Its nice to see that people really were not magically running a 2 second finish split. The box at 3, and 10 must have both been off by 10 seconds or so.
I already lost enough sleep over it, so lets just be glad it wasn't a WRE or something where people would be yelling and calling for voiding courses.
It is very frustrating that a $5 watch can keep better time than an expensive SI box.
People should be reminded that the SI boxes are there to verify visiting the control. The splits feature is an added bonus!

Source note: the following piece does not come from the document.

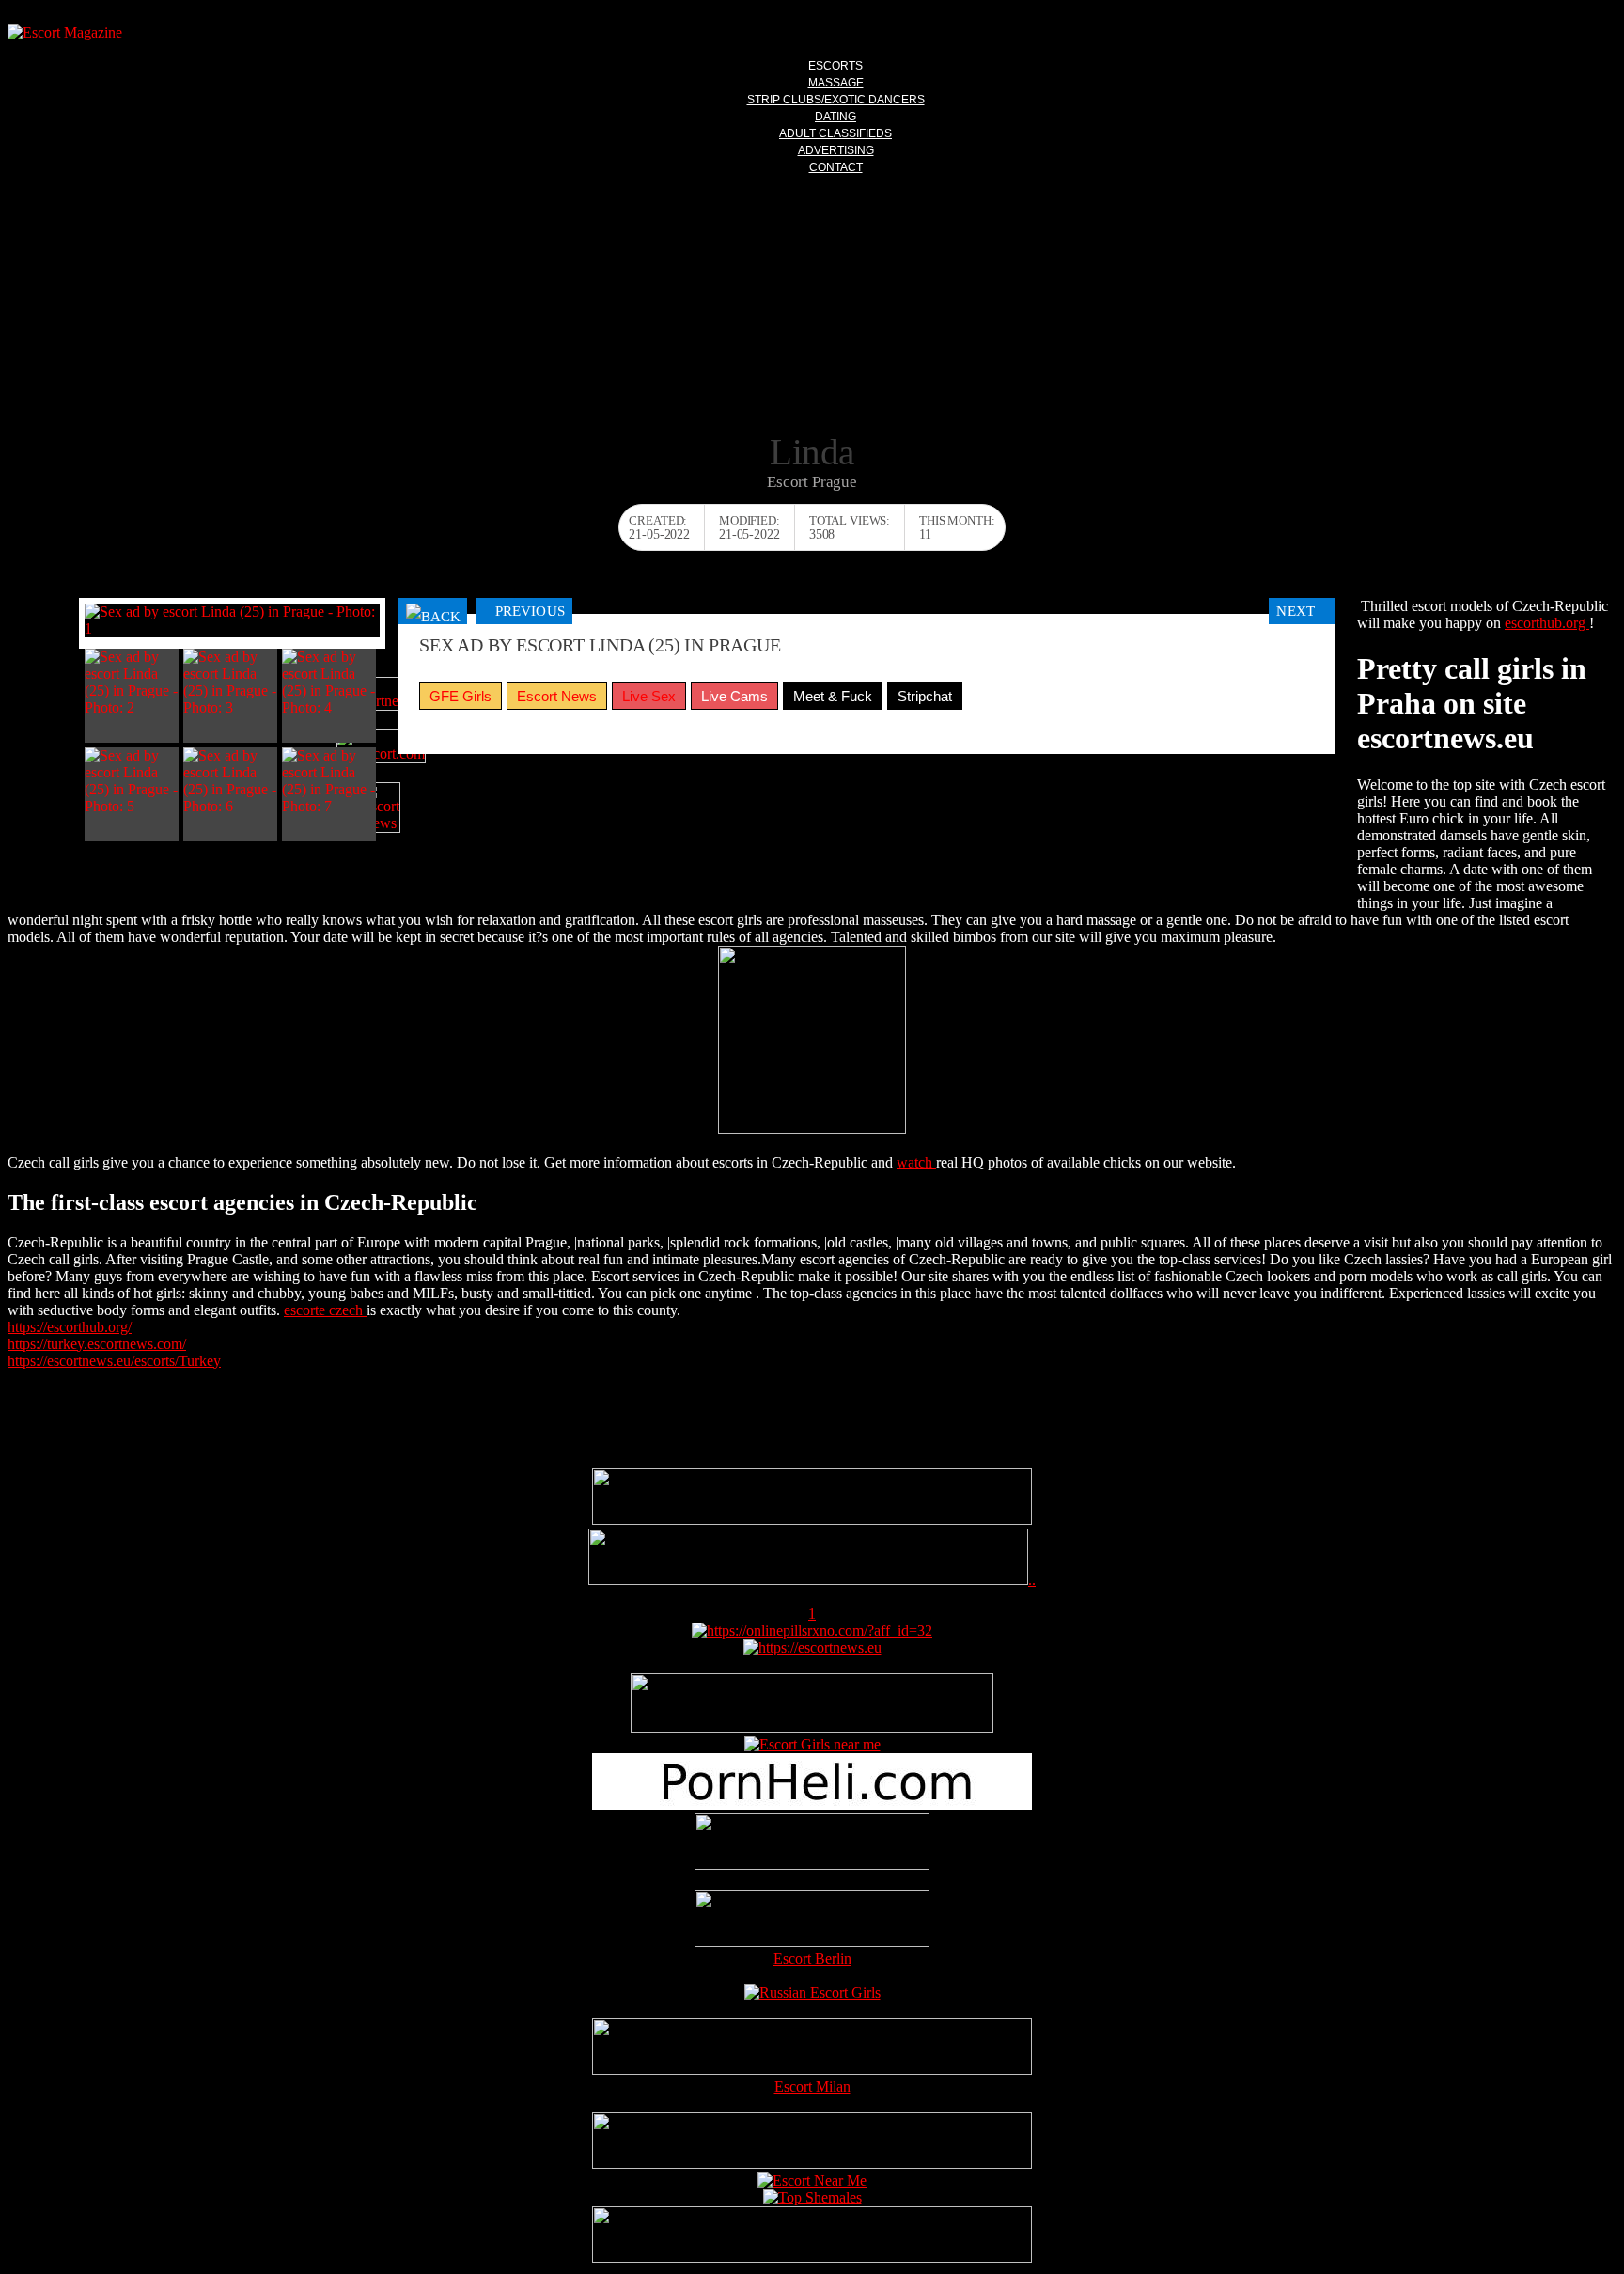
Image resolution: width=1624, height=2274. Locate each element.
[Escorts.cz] (812, 1129)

On the intermediate controls, certainly the primary function is to verify visiting the control. At the start and finish, where there are often multiple boxes,
timing offsets between boxes can affect apparent finish order, and if errors are not detected fairly immediately to allow the painfully tedious post-event corrections to be made, they can become permanent incorrect records. And it appears that even when an effort is made to synchronize clocks between all SI units for an event, errors still seem to happen sporadically, probably because there are often several hundred boxes to tend to and things get rushed or not verified, but conceivably (since it happens inconveniently often) because of some timing-dependent software glitch.
On Ed's comment about the superior timekeeping of $5 watches, my impression is that sometimes you get lucky on a cheap watch accuracy, usually you don't (on the scale of a second a year, which is what would be needed to avoid having to be perpetually re-synchronizing your SI boxes), and that generally there are significant frequency drifts with both voltage and temperature on those little 10-cent 32kHz tuning-fork crystals they use for timing. One big advantage that the wristwatches have over the SI boxes is that they tend to spend most of their time attached to a 37C active temperature control unit, while the SI boxes likely have a much more variable thermal history.
What eldersmith is hinting at is that we should use interns as control stands in addition to synchronizing the SI boxes.
Between the butt cheeks, under the tongue or in the armpit?
The realbig advantage that wristwatches have is that the same one is used for start and finish (as well as all intermediate controls). One-second per two-hours accuracy gets you pretty darned good orienteering results in that scenario. I believe this is one of the advantages that EMIT aficionados crow about: no boxes to synchronize, since the competitor carries the clock.